REQUIRED WORK: Every line of the records below from the line with "0203 355 5311 (107, 2064)" up to and including the line with "[Ampliar 3 multimedia] (312, 928)" must be reproduced exactly, and no line outside that range.

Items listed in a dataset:
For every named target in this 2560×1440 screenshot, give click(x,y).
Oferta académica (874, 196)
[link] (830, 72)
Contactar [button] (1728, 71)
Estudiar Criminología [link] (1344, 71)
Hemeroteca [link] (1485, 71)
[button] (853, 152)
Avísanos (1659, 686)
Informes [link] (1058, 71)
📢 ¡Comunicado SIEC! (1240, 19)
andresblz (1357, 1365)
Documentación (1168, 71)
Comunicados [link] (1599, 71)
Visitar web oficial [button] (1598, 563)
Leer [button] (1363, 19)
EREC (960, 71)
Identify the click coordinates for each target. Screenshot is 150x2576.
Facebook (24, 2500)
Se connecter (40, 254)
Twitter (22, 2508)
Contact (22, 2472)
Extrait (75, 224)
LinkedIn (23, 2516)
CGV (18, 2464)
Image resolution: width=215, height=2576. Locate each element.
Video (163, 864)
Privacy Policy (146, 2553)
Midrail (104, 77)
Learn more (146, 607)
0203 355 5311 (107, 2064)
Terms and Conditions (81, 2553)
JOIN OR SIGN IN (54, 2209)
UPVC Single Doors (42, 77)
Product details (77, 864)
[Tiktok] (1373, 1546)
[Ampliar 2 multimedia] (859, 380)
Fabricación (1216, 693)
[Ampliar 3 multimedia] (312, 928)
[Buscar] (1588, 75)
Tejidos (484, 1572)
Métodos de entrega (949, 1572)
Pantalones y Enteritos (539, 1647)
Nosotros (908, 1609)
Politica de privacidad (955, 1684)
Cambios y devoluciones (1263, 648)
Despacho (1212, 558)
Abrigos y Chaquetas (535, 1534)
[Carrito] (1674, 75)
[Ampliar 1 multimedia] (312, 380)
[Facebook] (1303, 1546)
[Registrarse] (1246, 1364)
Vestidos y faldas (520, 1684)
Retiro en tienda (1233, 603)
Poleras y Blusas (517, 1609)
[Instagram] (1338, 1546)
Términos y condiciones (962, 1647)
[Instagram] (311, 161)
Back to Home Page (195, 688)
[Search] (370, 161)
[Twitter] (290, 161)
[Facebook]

RESPONSE TO THE EXERCISE:
0203 355 5311 (107, 2064)
Terms and Conditions (81, 2553)
JOIN OR SIGN IN (54, 2209)
UPVC Single Doors (42, 77)
Product details (77, 864)
[Tiktok] (1373, 1546)
[Ampliar 2 multimedia] (859, 380)
Fabricación (1216, 693)
[Ampliar 3 multimedia] (312, 928)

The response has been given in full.